═══ SOURCE ═══

# Private Set Intersection for Vertical Federated Learning using FHE
Expected RAM usage: 38 GB  
Expected runtime: 10-20 minutes  

## Introduction
This example demonstrates a Private Set Intersection (PSI) protocol between three parties using a fourth party, called the Aggregator, to be used for Vertical Federated Learning (VFL). The three parties have their database with private samples. Each sample contains a unique identifier (UID) and a number of features, each is a real number in the range [0,1].
 
The objective is that each party will get by the end of the protocol a CTileTensor encrypted under the aggregator's key that contains only the samples that are in the intersection (i.e., samples that appear at the dataset of each of the parties), without disclosing any information about the other parties' samples or about the size of the intersection. Specifically, each party should not learn whether a specific sample is in the intersection or not, or even the size of the intersection. The CTileTensor then can be further used by each of the parties in the federated learning algorithm.

## Step 1. Framework Setup

### 1.1. Start with some imports

In [None]:
import pyhelayers
import numpy as np
import pandas as pd
import random
import utils 

### 1.2. Parties setup
In our framework, the parties need to have a 128-bit shared secret that is hidden from the aggregator. The method by which this secret is generated and distributed between the parties is out of the scope of this demo. This secret will be used to mask the intermediate calculations from the aggregator.

Furthermore, each party should have a public unique ID

In [None]:
# A 128-bit secret that is shared between all the parties and is hidden from the aggregator.

═══

▶ [GIVEN INSTRUCTION 1] Substitute "Verweigern" for "Ablehnen" in the entries, from the start of the entries up to and including the line with "1 [tab] (259, 732)", and return only those lines with nothing else changed.
▶ [GIVEN INSTRUCTION 2] Pick up the text on private set intersection for vertical federated learning after its last line and continue it.
The text and the entries were taken from unrelated sources.

═══ DATA FOR THE TASK ═══

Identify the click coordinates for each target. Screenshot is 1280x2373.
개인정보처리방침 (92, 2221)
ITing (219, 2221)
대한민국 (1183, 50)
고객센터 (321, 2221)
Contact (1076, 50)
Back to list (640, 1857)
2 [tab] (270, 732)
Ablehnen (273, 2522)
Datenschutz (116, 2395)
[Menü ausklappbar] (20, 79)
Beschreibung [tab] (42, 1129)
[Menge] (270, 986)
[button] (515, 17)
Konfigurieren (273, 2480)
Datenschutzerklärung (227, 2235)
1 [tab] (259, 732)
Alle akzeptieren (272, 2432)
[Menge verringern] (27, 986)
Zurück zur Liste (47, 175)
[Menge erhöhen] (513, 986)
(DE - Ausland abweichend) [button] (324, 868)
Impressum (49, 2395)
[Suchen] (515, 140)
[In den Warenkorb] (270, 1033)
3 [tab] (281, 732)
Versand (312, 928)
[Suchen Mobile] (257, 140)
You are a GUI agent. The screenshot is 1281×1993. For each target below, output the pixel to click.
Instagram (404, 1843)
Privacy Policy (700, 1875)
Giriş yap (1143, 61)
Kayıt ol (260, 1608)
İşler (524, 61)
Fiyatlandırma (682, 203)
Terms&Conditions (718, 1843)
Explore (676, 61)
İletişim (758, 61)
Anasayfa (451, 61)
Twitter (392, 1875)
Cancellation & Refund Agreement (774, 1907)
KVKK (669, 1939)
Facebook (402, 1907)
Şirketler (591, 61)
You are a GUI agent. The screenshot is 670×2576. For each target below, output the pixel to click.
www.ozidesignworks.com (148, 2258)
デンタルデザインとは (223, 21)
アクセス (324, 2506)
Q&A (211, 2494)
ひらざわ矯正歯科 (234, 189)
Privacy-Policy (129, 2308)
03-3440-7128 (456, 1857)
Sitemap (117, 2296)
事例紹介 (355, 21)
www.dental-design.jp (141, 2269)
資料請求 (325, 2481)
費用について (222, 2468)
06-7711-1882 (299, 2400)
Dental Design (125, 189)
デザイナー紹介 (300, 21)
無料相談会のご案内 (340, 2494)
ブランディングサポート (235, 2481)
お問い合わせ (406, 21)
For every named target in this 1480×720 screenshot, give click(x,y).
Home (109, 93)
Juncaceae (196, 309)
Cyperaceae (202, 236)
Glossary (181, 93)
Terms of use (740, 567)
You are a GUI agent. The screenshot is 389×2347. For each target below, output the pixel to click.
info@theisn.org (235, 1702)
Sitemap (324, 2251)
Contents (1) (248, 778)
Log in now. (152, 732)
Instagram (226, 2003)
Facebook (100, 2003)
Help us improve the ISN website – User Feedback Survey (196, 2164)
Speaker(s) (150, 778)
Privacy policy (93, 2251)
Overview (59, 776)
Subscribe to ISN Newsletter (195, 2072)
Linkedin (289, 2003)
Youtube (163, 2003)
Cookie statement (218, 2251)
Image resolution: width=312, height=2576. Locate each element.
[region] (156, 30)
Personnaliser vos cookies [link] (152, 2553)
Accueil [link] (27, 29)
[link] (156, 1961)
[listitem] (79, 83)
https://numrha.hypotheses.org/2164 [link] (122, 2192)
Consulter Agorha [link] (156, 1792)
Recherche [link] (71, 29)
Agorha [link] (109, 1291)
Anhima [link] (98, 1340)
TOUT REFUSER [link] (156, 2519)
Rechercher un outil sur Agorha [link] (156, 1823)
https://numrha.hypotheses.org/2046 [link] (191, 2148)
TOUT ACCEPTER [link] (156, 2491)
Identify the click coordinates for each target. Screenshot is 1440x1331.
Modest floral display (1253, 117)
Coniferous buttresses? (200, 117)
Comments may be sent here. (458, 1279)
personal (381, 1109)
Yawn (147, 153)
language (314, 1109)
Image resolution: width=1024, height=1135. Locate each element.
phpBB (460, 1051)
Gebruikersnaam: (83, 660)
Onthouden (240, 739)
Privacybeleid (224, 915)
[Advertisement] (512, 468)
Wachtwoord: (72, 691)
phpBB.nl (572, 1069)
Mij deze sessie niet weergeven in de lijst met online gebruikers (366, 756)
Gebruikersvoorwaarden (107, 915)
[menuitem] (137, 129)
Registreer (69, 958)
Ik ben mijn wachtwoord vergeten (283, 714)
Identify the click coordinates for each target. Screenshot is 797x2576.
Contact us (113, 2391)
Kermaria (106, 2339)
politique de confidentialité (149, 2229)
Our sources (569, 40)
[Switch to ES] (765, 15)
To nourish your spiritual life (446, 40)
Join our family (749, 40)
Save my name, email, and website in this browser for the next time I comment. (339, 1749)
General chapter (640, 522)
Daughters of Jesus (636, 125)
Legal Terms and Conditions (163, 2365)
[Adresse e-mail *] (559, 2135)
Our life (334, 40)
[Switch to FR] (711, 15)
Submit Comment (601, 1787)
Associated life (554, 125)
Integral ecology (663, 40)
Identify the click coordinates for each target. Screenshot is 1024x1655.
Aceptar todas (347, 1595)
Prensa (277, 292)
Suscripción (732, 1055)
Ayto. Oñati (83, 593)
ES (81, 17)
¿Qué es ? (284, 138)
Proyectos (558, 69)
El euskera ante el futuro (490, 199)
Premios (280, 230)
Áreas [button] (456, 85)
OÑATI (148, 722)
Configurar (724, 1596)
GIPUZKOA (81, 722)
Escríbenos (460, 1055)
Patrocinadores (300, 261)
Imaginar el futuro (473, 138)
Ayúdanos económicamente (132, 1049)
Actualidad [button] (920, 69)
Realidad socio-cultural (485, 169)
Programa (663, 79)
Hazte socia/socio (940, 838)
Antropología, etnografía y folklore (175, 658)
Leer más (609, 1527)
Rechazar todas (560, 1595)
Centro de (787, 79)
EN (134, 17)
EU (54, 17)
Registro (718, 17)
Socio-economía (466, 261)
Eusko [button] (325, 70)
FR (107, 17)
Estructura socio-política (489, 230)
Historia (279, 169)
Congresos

═══

▶ [ANSWER 1]
Identify the click coordinates for each target. Screenshot is 1280x2373.
개인정보처리방침 (92, 2221)
ITing (219, 2221)
대한민국 (1183, 50)
고객센터 (321, 2221)
Contact (1076, 50)
Back to list (640, 1857)
2 [tab] (270, 732)
Verweigern (273, 2522)
Datenschutz (116, 2395)
[Menü ausklappbar] (20, 79)
Beschreibung [tab] (42, 1129)
[Menge] (270, 986)
[button] (515, 17)
Konfigurieren (273, 2480)
Datenschutzerklärung (227, 2235)
1 [tab] (259, 732)

▶ [ANSWER 2]
parties_shared_secret = [12345,67890]

num_parties = 3
list_parties = ['party-{}'.format(i+1) for i in range(num_parties)]

# Each party should have a public unique ID
dict_party_rts_id = {v: i+1 for i, v in enumerate(list_parties)}
print(dict_party_rts_id)

### 1.3. Load dataset
This demo uses three fabricated dataset datasets of 5 samples and 2 features each, indexed by unique ID (unsigned int) for each sample. The datasets share common samples (i.e., some IDs appear in more than one dataset), but have different features. This setting corresponds to the Vertical Federated Learning (VFL) model. The combination of the 3 datasets can be viewed as a single virtual dataset of of 10 samples and 6 features.

In [None]:
num_samples = 10
num_features = 6
samples_uids = random.sample(range(2**32), num_samples)
samples_data = np.random.rand(num_samples, num_features)
data = pd.DataFrame(samples_data, index=samples_uids, columns=['feature-{}'.format(i+1) for i in range(num_features)])
data.index.rename('UIDs', inplace=True)
print('samples-{}, features-{}'.format(num_samples, num_features))
data

### 1.4. Split the dataset vertically and assign it to the parties
The dataset is partitioned vertically between the parties, while each party gets a different 2 features of the dataset. Also, to make the PSI non-trivial, we give each party a random 5 samples out of the 10 samples in the dataset.

In [None]:
num_sample_each_party = 5

dict_party_data = {}
for party_id in range(num_parties):
    party_features = num_features//num_parties
    if party_id == num_parties-1:
        party_features = num_features - (num_features//num_parties) * (num_parties-1)

    start_idx = (num_features//num_parties) * party_id
    p_data = data.iloc[:, start_idx: start_idx + party_features]

    p_data = p_data.sample(n=num_sample_each_party)
                
    dict_party_data['party-{}'.format(party_id + 1)] = {
        'uids': p_data.index.values.tolist(),
        'data': p_data
    }

for p, v in dict_party_data.items():
    print('{}-dataset'.format(p))
    print(v['data'], '\n')

### 1.5. Aggregator setup
The aggregator creates Helayers context to be used in the Private Set Intersection protocol and in the Federated Learning algorithm. This context can be of different types, but it can also use the same context for both tasks.
 
Then, it communicates with the parties and sends them the context object (The means by which it does it are out of the scope of this demo). In this demo we will just use the same context object in the parties' code).

Finally, the aggregator initialize a AggregatorPsiManager object to be used later.

In [None]:
he_context = pyhelayers.HeaanContext()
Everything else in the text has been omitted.